Instructions to follow >> Print each entry precisely; exclude the pictures.

Given entries >>
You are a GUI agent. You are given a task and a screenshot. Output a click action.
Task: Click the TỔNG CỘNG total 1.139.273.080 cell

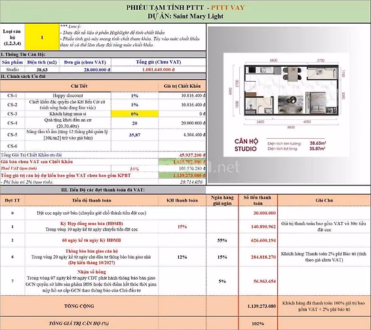point(258,306)
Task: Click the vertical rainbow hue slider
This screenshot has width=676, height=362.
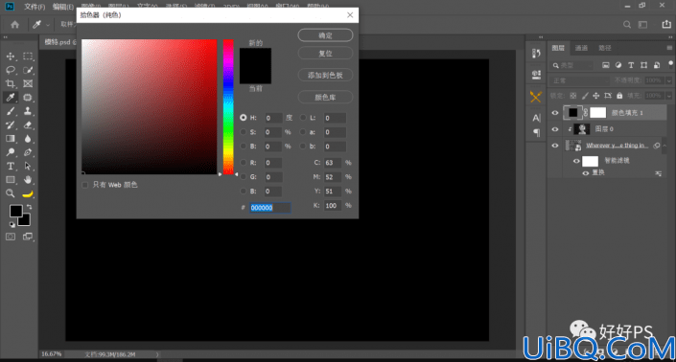Action: click(228, 106)
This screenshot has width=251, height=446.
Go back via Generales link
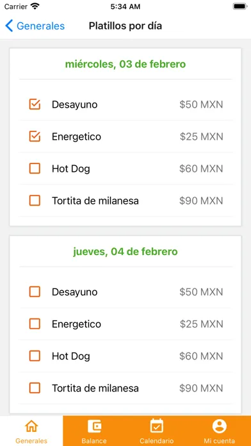pos(40,26)
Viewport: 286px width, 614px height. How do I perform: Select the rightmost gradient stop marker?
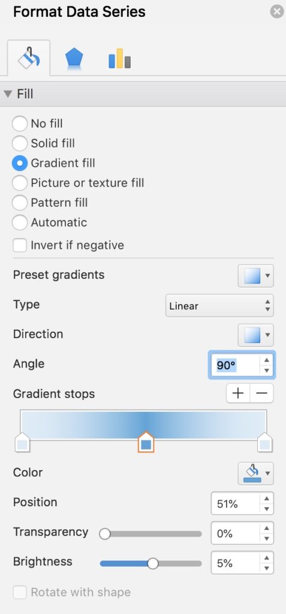pyautogui.click(x=265, y=442)
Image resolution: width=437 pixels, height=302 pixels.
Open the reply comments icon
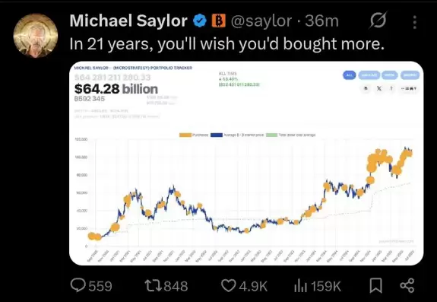coord(78,286)
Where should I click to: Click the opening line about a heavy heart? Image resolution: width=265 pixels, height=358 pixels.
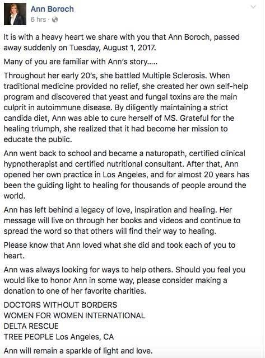pos(122,43)
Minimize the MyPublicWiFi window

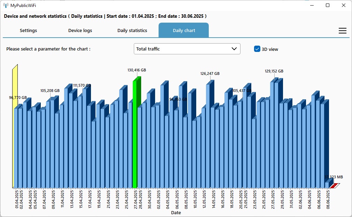[312, 5]
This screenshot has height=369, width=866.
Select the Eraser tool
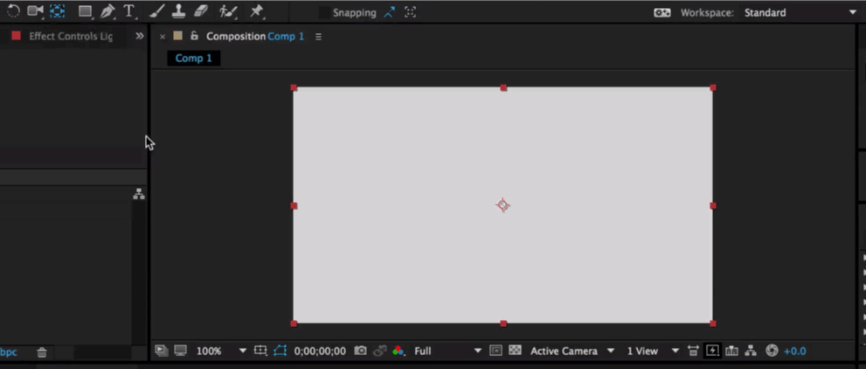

Output of the exercise >>
You are a GUI agent. You are given a task and a screenshot. Output a click action.
Task: Click the TỔNG CỘNG total 1.139.273.080 cell

point(258,306)
Task: Click the vertical rainbow hue slider
This screenshot has width=676, height=362.
Action: click(228, 106)
This screenshot has width=251, height=446.
Go back via Generales link
pos(40,26)
Viewport: 286px width, 614px height. How do I perform: Select the rightmost gradient stop marker?
pyautogui.click(x=265, y=442)
Image resolution: width=437 pixels, height=302 pixels.
Open the reply comments icon
coord(78,286)
Where should I click to: Click the opening line about a heavy heart? Image resolution: width=265 pixels, height=358 pixels.
pos(122,43)
Minimize the MyPublicWiFi window

[312, 5]
This screenshot has height=369, width=866.
Select the Eraser tool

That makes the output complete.